In the second poem “Stopping by Woods on a Snowy Evening” Frost uses a smooth rhythm and rhyme with few advanced techniques to keep the poem very simple but effective. Again on the surface this poem is simple and a deeper meaning is unclear. The main point seems to be that humans do not spend enough time enjoying the beauty of nature.
Frost permeates his works with the theme of death. In “Stopping by Woods on a Snowy Evening” the speaker seems to be wishing death upon himself. He wants to rest but he has commitments that mean he is unable to give up on life. The narrator says “Between the woods and the frozen lake” (ll. 7) which shows the woods and lake as a metaphor death. Frost brings in death again as he links it with sleep in the last line “And miles to go before I sleep” (ll. 15). Urban society is the representation of life. To remain alive the narrator must leave the woods.

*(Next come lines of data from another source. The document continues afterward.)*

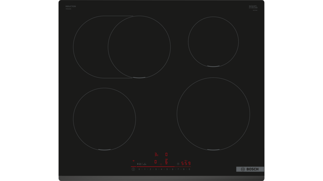323x181 pixels.
Task: Click the large front-right cooking zone
Action: pyautogui.click(x=213, y=114)
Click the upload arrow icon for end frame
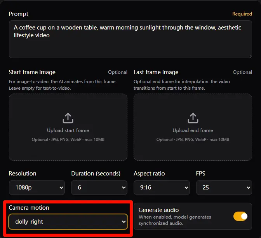Viewport: 261px width, 238px height. coord(193,118)
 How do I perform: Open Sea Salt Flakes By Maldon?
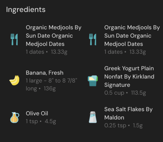[128, 113]
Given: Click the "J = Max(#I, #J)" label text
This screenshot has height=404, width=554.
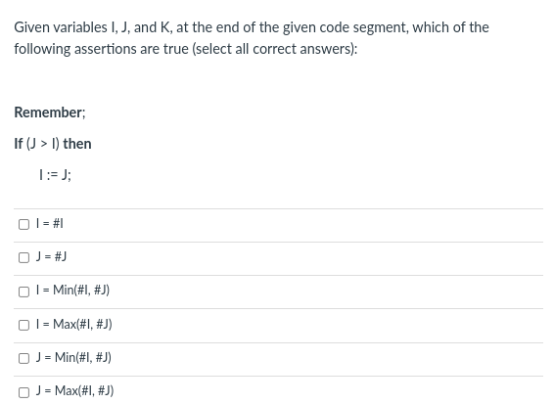Looking at the screenshot, I should [x=75, y=390].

Both poems tell stories of choices in life regarding which paths we choose. In “Stopping by Woods on a Snowy Evening” the narrator seems to be allured by the woods but knows that he must continue back to urban society. Similarly the speaker in “The Road Not Taken” is stuck at a crossroads and has to make the choice between the easy path and the road not taken. Both poems use symbolism to show the struggle between taking the extraordinary and ordinary paths in life.
Stopping by Woods on a Snowy Evening
Whose woods these are I think I know.
His house is in the village, though;
He will not see me stopping here
To watch his woods fill up with snow.
My little horse must think it's queer
To stop without a farmhouse near
Between the woods and frozen lake
The darkest evening of the year.
He gives his harness bells a shake
To ask if there's some mistake.
The only other sound's the sweep
Of easy wind and downy flake.
The woods are lovely, dark, and deep,
But I have promises to keep,
And miles to go before I sleep,
And miles to go before I sleep.
The Road Not Taken
Two roads diverged in a yellow wood,
And sorry I could not travel both
And be one traveller, long I stood
And looked down one as far as I could
To where it bent in the undergrowth;
Then took the other, as just as fair,
And having perhaps the better claim,
Because it was grassy and wanted wear;
Though as for that the passing there
Had worn them really about the same,
And both that morning equally lay
In leaves no step had trodden black.
Oh, I kept the first for another day!
Yet knowing how way leads on to way,
I doubted if I should ever come back.
I shall be telling this with a sigh
Somewhere ages and ages hence:
Two roads diverged in a wood, and I--
I took the one less travelled by,
And that has made all the difference.